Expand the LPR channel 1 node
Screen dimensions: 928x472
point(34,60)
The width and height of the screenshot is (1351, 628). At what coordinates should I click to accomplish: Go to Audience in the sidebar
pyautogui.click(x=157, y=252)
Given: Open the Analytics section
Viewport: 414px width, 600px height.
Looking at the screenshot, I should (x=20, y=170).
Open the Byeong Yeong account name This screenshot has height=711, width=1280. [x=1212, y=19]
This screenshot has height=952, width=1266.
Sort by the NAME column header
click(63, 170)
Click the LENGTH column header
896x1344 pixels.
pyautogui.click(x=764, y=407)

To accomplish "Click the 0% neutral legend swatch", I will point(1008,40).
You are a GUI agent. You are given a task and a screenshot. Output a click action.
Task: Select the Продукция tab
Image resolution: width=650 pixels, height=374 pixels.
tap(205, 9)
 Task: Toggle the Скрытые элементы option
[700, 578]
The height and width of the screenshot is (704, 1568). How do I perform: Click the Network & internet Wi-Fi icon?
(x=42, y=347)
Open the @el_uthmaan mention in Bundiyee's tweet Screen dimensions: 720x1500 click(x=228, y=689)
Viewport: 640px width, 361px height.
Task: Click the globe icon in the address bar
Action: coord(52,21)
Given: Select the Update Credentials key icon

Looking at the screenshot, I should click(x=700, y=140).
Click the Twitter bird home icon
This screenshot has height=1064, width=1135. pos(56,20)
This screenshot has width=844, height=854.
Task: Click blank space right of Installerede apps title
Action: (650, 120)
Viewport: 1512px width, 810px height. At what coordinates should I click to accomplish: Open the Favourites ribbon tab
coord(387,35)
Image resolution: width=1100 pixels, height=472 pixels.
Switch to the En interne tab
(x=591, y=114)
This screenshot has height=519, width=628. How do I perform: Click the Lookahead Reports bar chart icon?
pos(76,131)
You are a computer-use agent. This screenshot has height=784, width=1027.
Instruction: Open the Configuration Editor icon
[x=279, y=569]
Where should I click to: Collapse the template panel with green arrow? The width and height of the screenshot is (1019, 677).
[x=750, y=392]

## Work item
Show every line of the data that includes the string "agent".

## Response below
You are a GUI agent. You are given a task and a screenshot. Output a click action.
You are a computer-use agent. This screenshot has height=784, width=1027.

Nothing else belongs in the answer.